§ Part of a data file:
■ ■ ■ ■ ■
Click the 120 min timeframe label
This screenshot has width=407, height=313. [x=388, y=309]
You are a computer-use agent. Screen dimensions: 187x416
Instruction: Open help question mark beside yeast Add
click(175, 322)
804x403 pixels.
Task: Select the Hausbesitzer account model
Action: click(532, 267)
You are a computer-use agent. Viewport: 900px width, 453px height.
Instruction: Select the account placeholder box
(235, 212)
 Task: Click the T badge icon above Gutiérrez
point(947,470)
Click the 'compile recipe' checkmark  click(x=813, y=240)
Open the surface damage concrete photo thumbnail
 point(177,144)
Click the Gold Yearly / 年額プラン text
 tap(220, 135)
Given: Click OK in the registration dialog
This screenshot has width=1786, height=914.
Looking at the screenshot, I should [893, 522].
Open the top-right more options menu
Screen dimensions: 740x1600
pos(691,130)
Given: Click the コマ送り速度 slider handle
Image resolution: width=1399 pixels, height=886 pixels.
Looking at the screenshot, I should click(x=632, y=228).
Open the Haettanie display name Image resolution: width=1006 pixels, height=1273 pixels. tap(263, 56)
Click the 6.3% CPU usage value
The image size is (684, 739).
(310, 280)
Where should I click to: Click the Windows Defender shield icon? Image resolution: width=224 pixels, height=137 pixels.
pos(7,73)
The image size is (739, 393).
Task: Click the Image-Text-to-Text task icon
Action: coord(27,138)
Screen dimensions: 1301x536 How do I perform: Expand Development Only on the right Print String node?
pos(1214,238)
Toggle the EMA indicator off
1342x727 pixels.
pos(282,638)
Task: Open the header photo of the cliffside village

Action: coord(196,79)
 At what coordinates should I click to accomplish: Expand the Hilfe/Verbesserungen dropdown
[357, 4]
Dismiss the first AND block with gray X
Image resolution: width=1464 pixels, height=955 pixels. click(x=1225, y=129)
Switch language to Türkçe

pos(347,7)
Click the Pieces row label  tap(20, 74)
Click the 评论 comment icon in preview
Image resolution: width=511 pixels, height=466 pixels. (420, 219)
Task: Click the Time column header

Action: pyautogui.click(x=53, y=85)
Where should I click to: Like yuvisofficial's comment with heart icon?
■ ■ ■ ■ ■
§ WHAT IS REQUIRED: Retype the entries above line for line, without any changes.

§ RESULT:
Click the 120 min timeframe label
This screenshot has width=407, height=313. [x=388, y=309]
You are a computer-use agent. Screen dimensions: 187x416
Instruction: Open help question mark beside yeast Add
click(175, 322)
804x403 pixels.
Task: Select the Hausbesitzer account model
Action: click(532, 267)
You are a computer-use agent. Viewport: 900px width, 453px height.
Instruction: Select the account placeholder box
(235, 212)
 Task: Click the T badge icon above Gutiérrez
point(947,470)
Click the 'compile recipe' checkmark  click(x=813, y=240)
Open the surface damage concrete photo thumbnail
 point(177,144)
Click the Gold Yearly / 年額プラン text
 tap(220, 135)
Given: Click OK in the registration dialog
This screenshot has width=1786, height=914.
Looking at the screenshot, I should [893, 522].
Open the top-right more options menu
Screen dimensions: 740x1600
pos(691,130)
Given: Click the コマ送り速度 slider handle
Image resolution: width=1399 pixels, height=886 pixels.
Looking at the screenshot, I should click(x=632, y=228).
Open the Haettanie display name Image resolution: width=1006 pixels, height=1273 pixels. tap(263, 56)
Click the 6.3% CPU usage value
The image size is (684, 739).
(310, 280)
Where should I click to: Click the Windows Defender shield icon? Image resolution: width=224 pixels, height=137 pixels.
pos(7,73)
The image size is (739, 393).
Task: Click the Image-Text-to-Text task icon
Action: coord(27,138)
Screen dimensions: 1301x536 How do I perform: Expand Development Only on the right Print String node?
pos(1214,238)
Toggle the EMA indicator off
1342x727 pixels.
pos(282,638)
Task: Open the header photo of the cliffside village

Action: coord(196,79)
 At what coordinates should I click to accomplish: Expand the Hilfe/Verbesserungen dropdown
[357, 4]
Dismiss the first AND block with gray X
Image resolution: width=1464 pixels, height=955 pixels. click(x=1225, y=129)
Switch language to Türkçe

pos(347,7)
Click the Pieces row label  tap(20, 74)
Click the 评论 comment icon in preview
Image resolution: width=511 pixels, height=466 pixels. (420, 219)
Task: Click the Time column header

Action: pyautogui.click(x=53, y=85)
Where should I click to: Like yuvisofficial's comment with heart icon?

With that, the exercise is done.